**Information**
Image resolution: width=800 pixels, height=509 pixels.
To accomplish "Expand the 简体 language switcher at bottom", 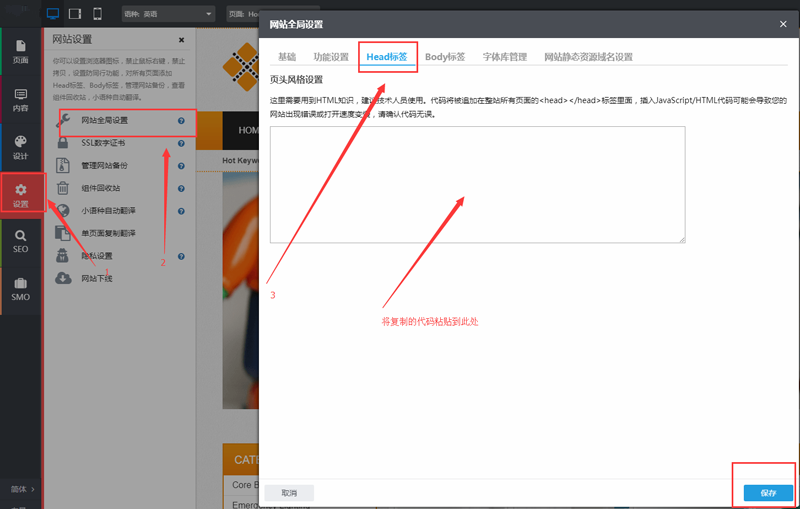I will click(x=20, y=489).
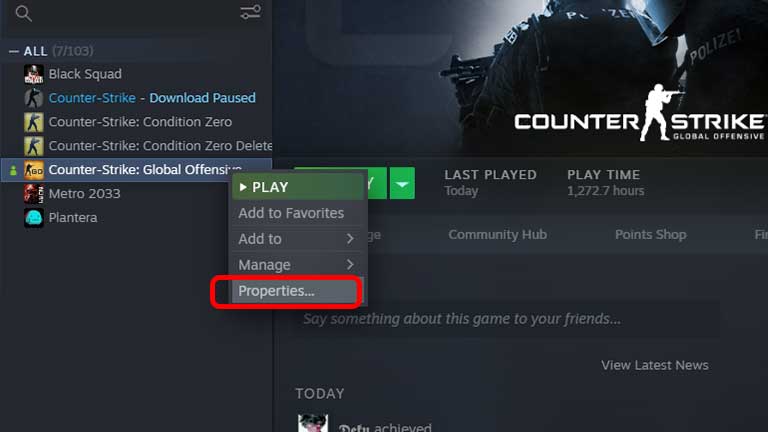Collapse the ALL games category
The image size is (768, 432).
[14, 51]
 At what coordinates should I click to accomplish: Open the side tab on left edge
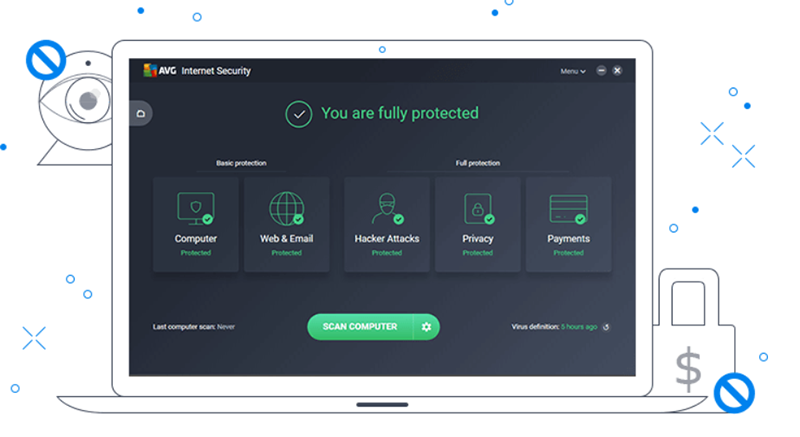140,113
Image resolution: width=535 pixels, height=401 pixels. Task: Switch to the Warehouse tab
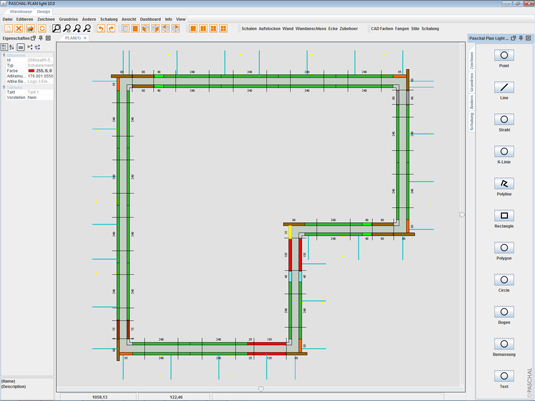21,12
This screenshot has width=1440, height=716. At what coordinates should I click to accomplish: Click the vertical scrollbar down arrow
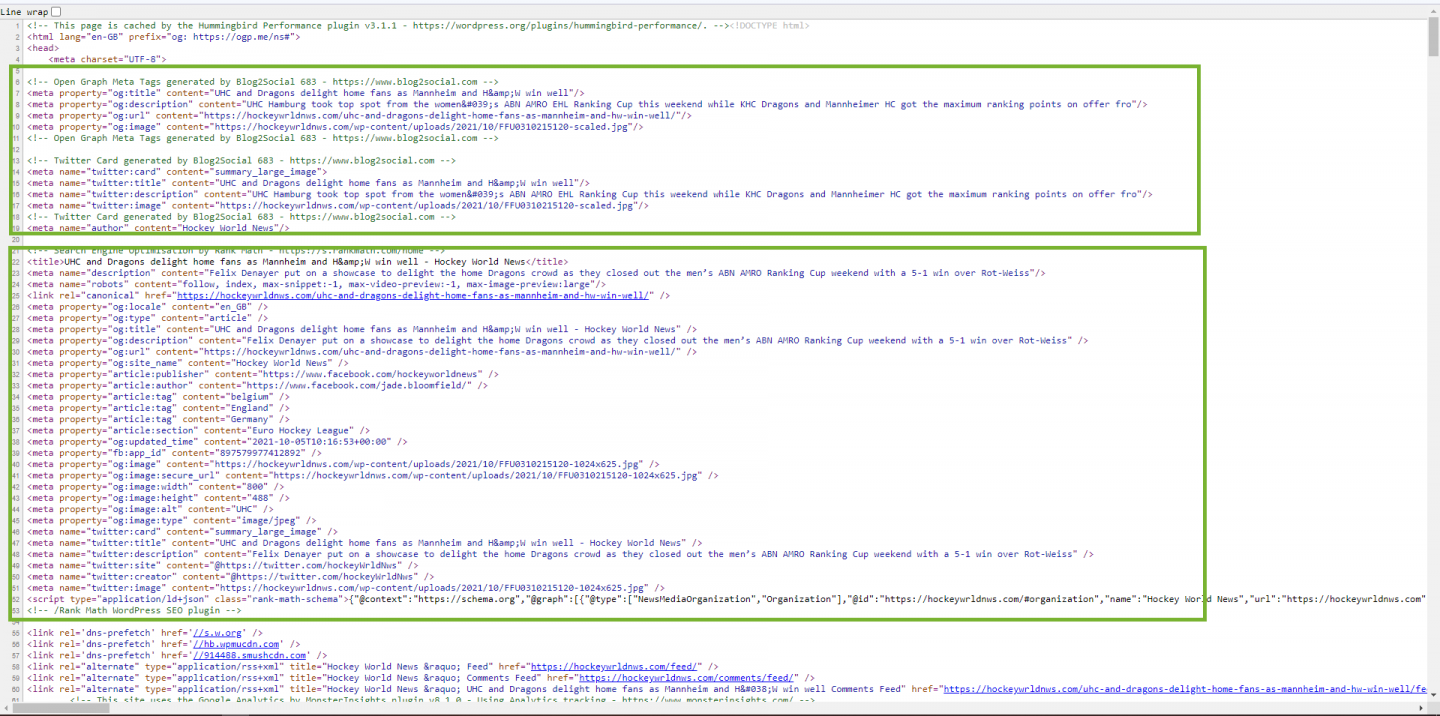[x=1433, y=696]
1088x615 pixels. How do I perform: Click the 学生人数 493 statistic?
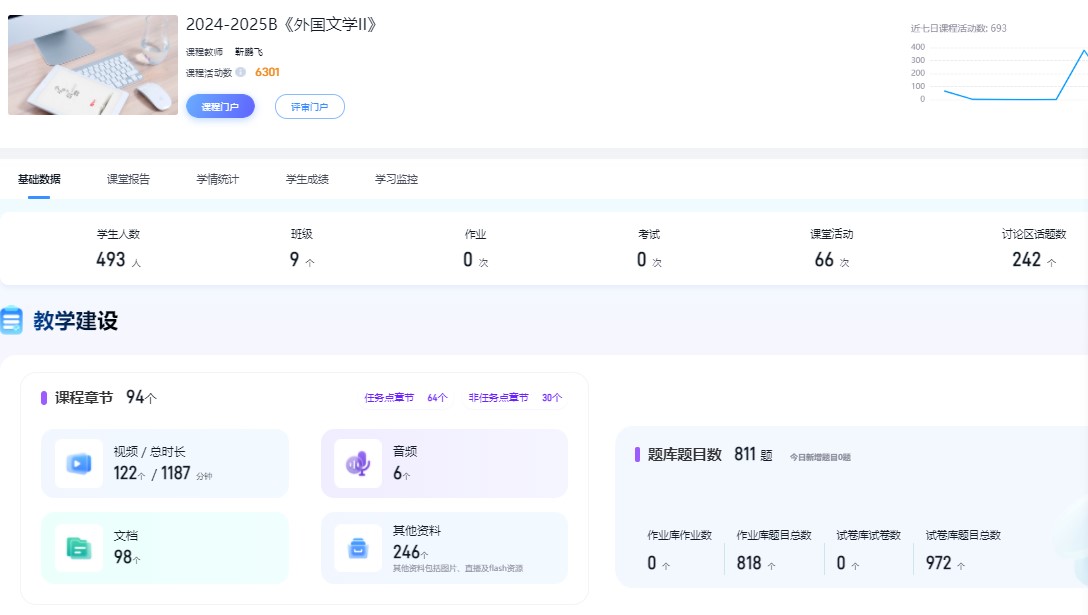(118, 249)
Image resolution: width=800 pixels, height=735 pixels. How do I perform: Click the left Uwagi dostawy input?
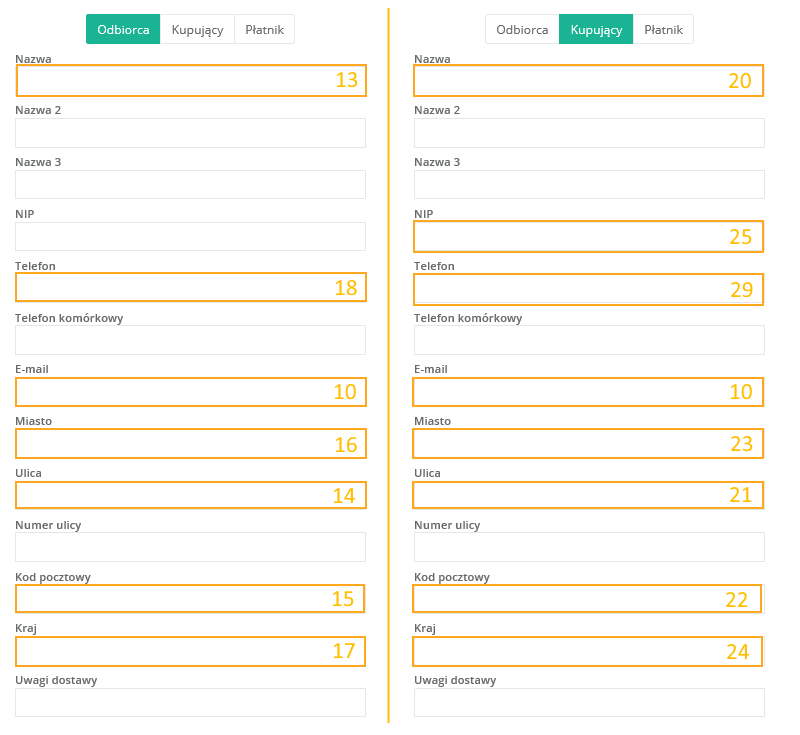[x=190, y=702]
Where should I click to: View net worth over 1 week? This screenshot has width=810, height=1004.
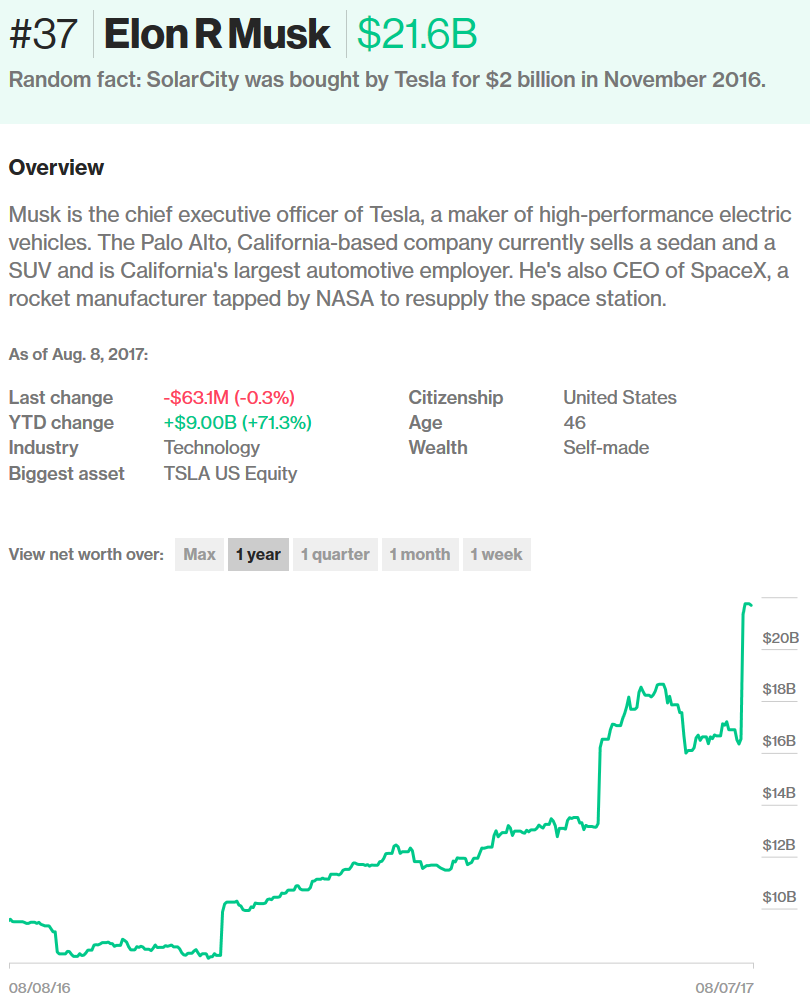click(x=496, y=554)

**Brief**
Extract word for word every line from the line that contains "Image resolution: width=800 pixels, height=735" to the final line of the data, both included, and nothing else; skip the pictures.

**Response area**
Image resolution: width=800 pixels, height=735 pixels. How do I perform: Click the left Uwagi dostawy input?
[x=190, y=702]
Where should I click to: View net worth over 1 week? This screenshot has width=810, height=1004.
click(x=496, y=554)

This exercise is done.